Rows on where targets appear
* * * * *

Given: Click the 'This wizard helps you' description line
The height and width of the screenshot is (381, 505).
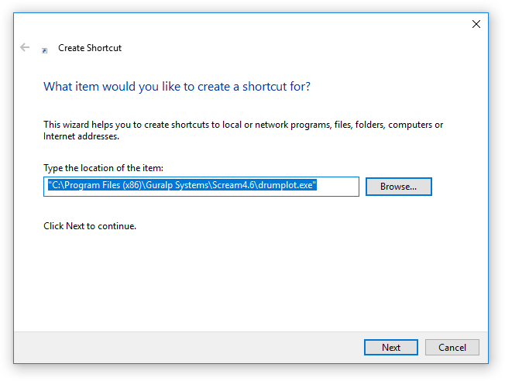Looking at the screenshot, I should coord(243,125).
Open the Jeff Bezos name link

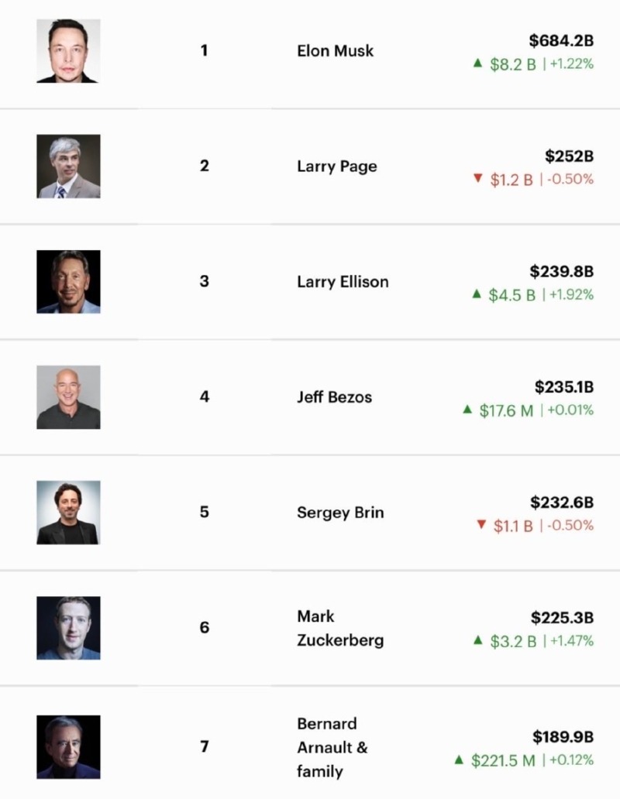[334, 397]
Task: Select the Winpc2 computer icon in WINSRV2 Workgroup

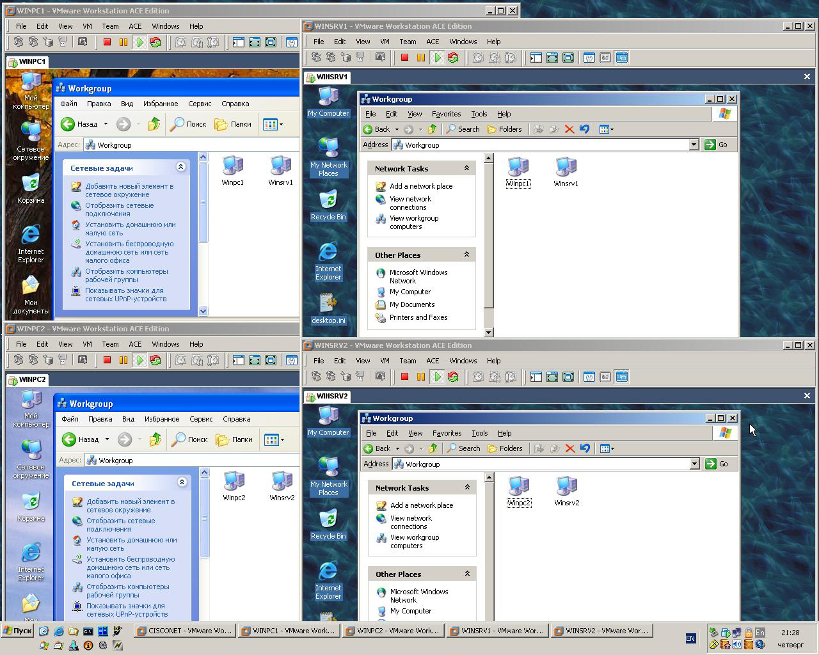Action: click(519, 491)
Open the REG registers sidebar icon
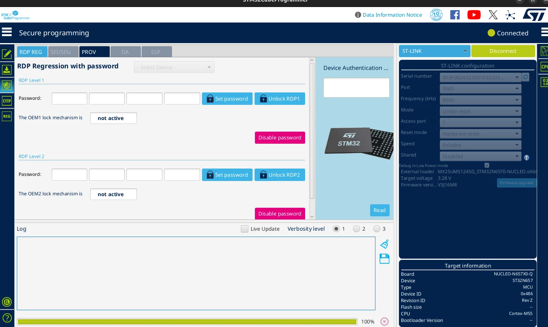548x327 pixels. point(7,116)
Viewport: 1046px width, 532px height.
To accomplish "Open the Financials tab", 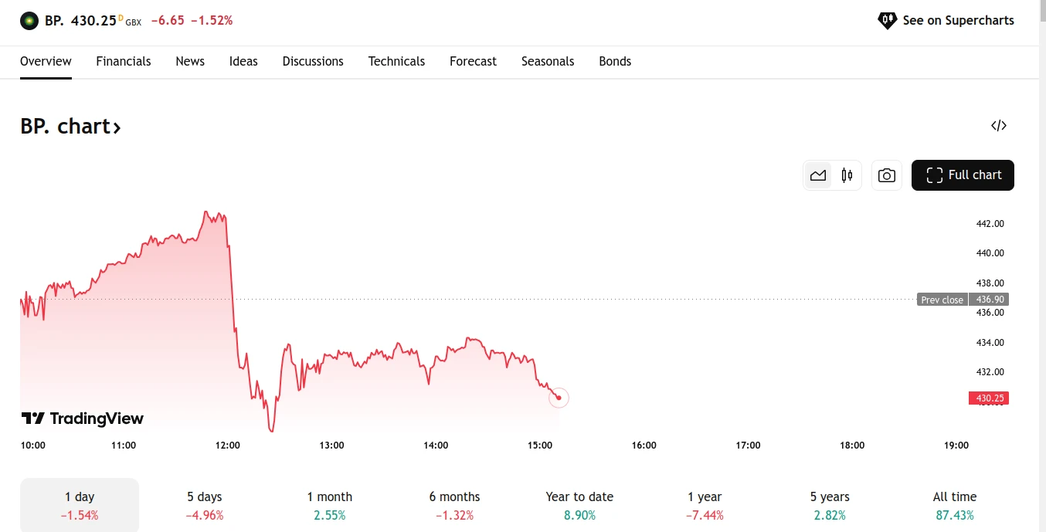I will pos(124,61).
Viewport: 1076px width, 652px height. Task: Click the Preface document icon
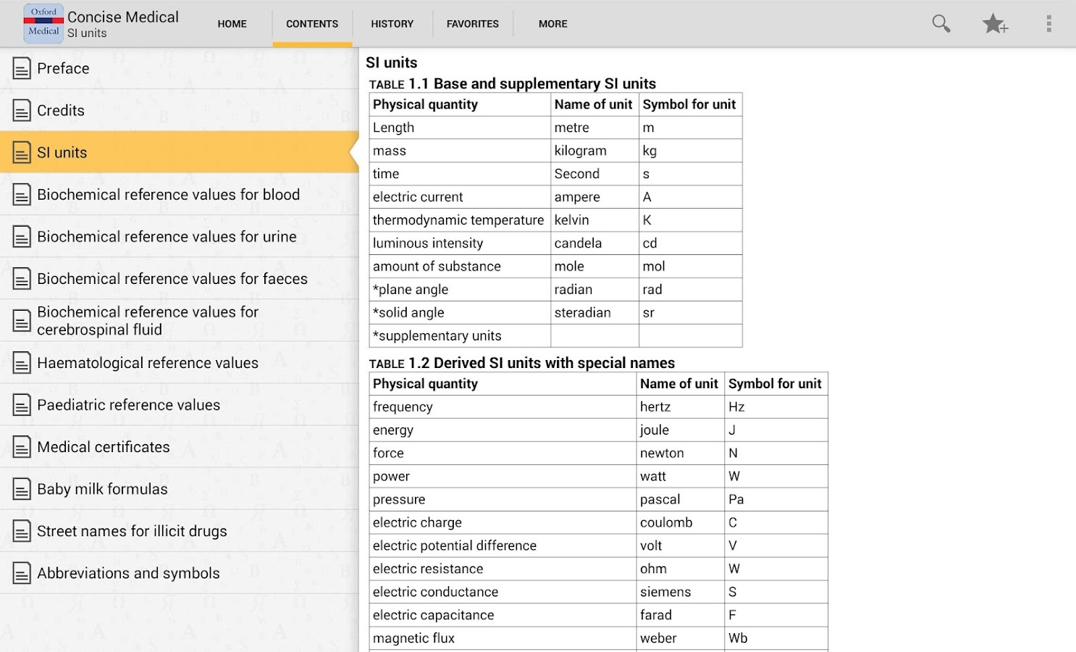(22, 69)
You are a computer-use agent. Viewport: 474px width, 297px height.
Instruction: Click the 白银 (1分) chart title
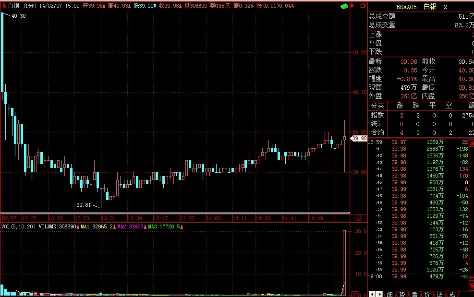tap(22, 6)
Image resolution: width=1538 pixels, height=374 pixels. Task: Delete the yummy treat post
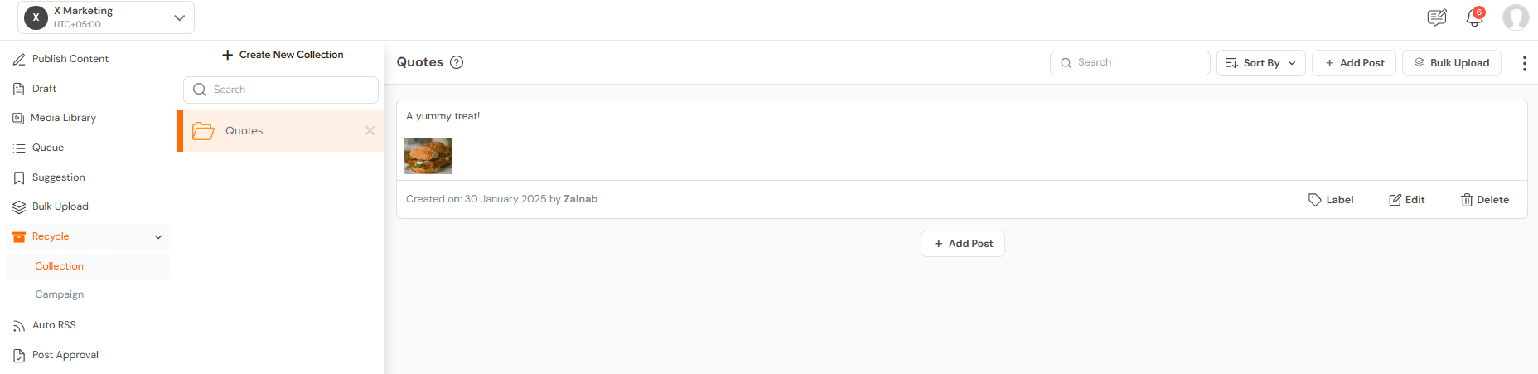click(x=1485, y=200)
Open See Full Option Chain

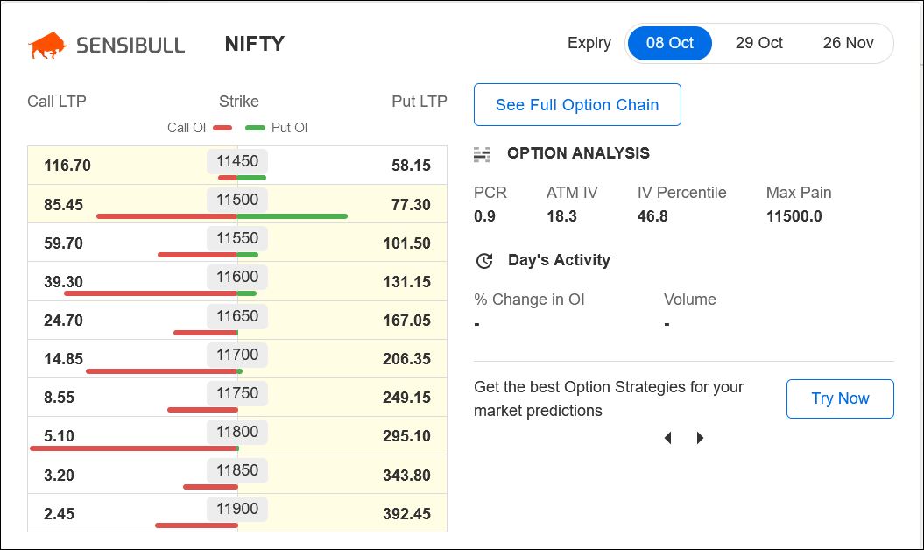[x=577, y=105]
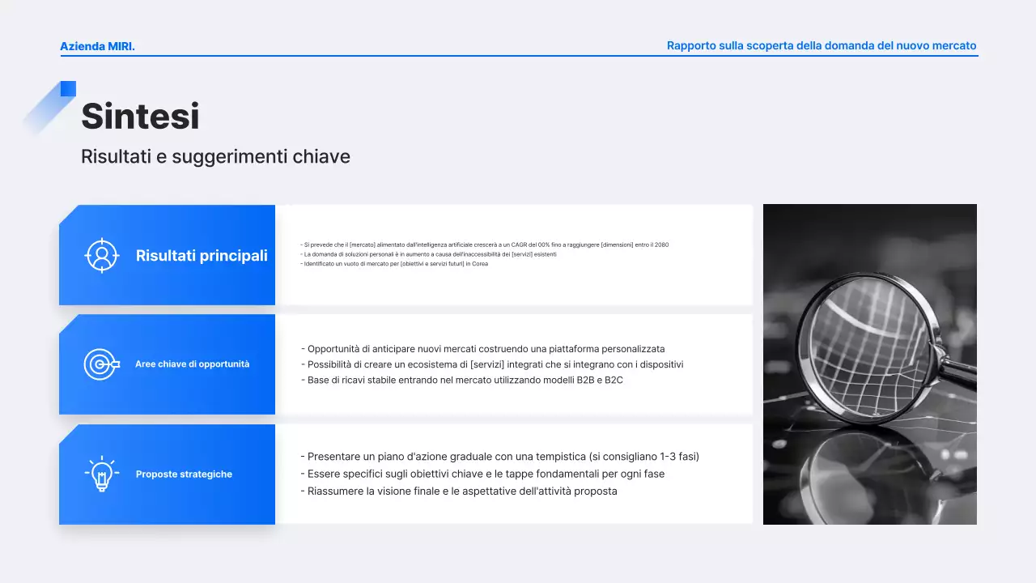
Task: Select the Proposte strategiche card heading
Action: coord(184,474)
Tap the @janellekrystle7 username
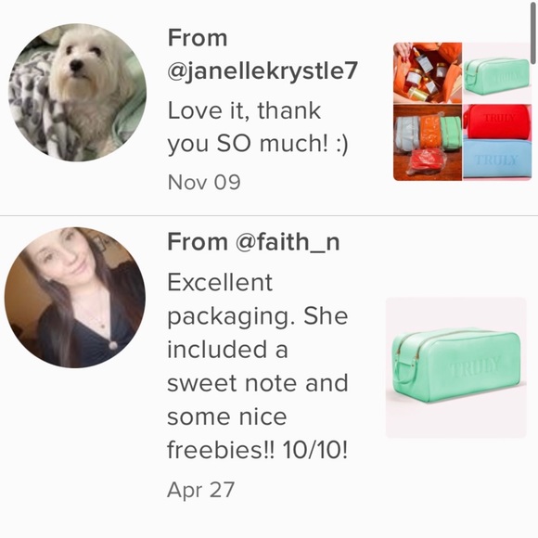 pyautogui.click(x=263, y=70)
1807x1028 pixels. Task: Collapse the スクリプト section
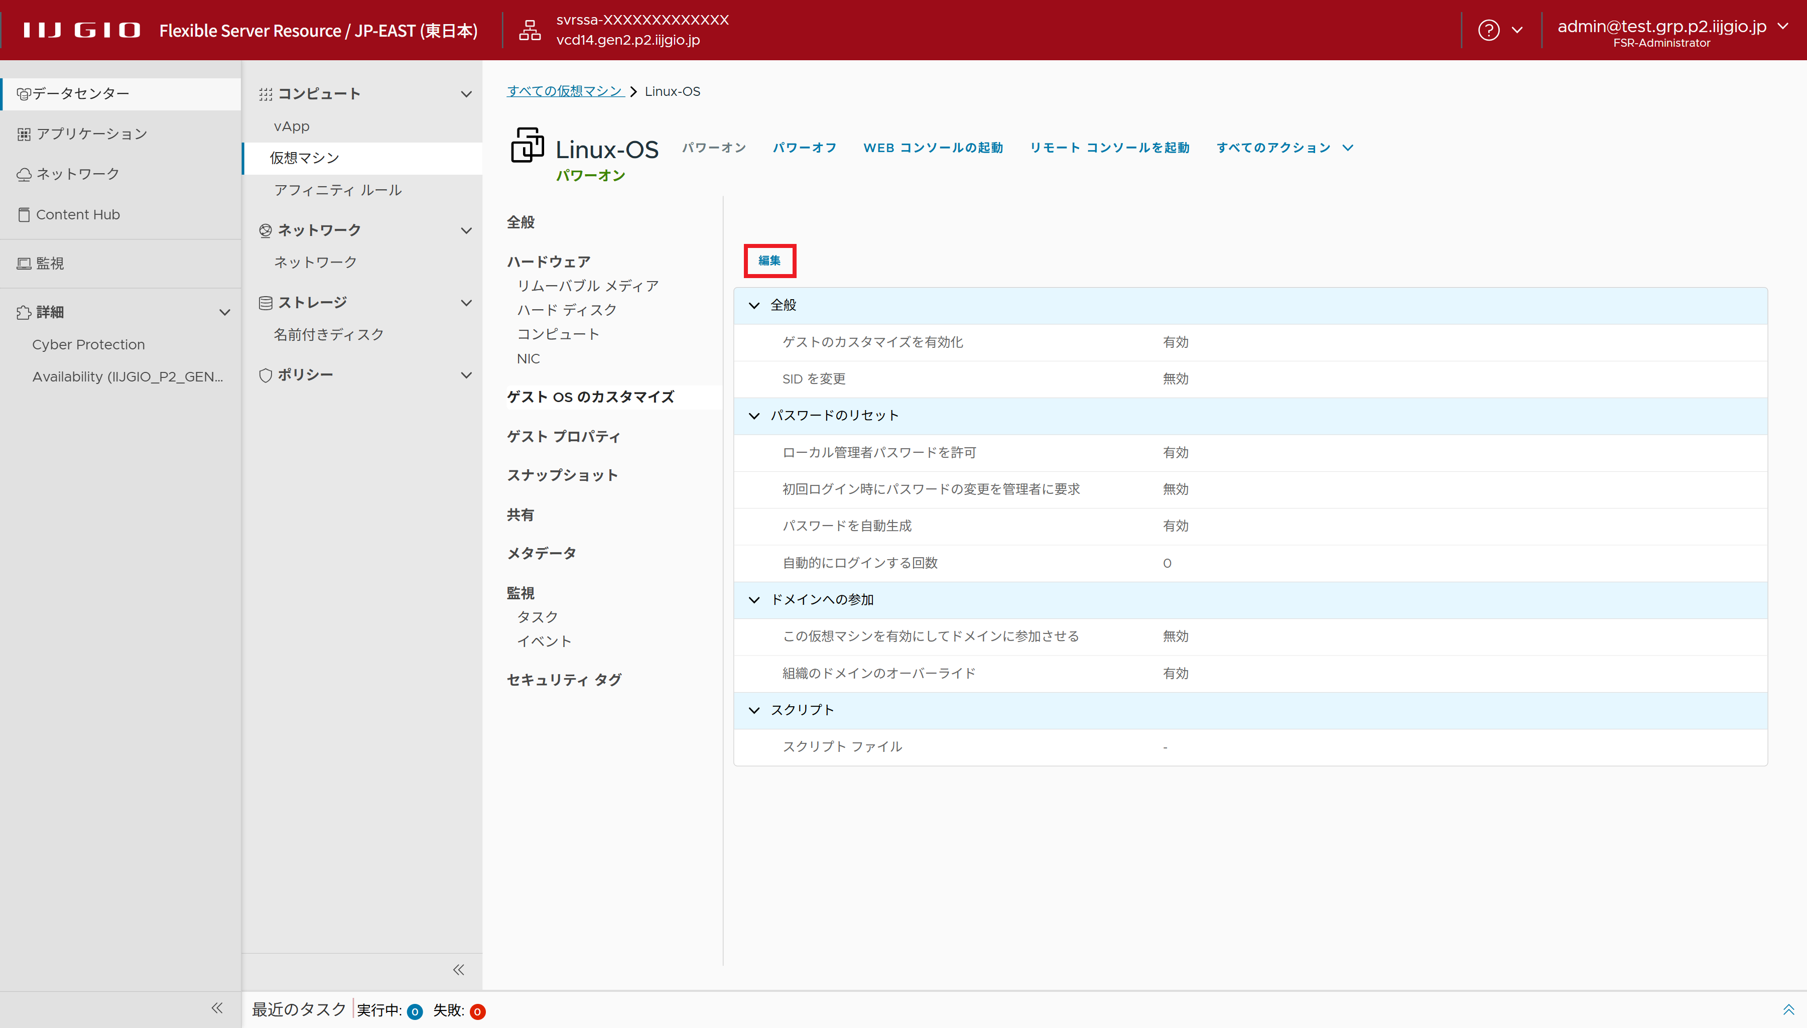[754, 710]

* * * * *

◆ EXERCISE PROMPT
Which lines in the data contain the string "Task"? Show each of them in full.

◆ THE RESPONSE
Task: Select the Winpc2 computer icon in WINSRV2 Workgroup
Viewport: 1076px width, 652px height. Task: Click the Preface document icon
Image resolution: width=1538 pixels, height=374 pixels. Task: Delete the yummy treat post
Task: Select the Proposte strategiche card heading
1807x1028 pixels. Task: Collapse the スクリプト section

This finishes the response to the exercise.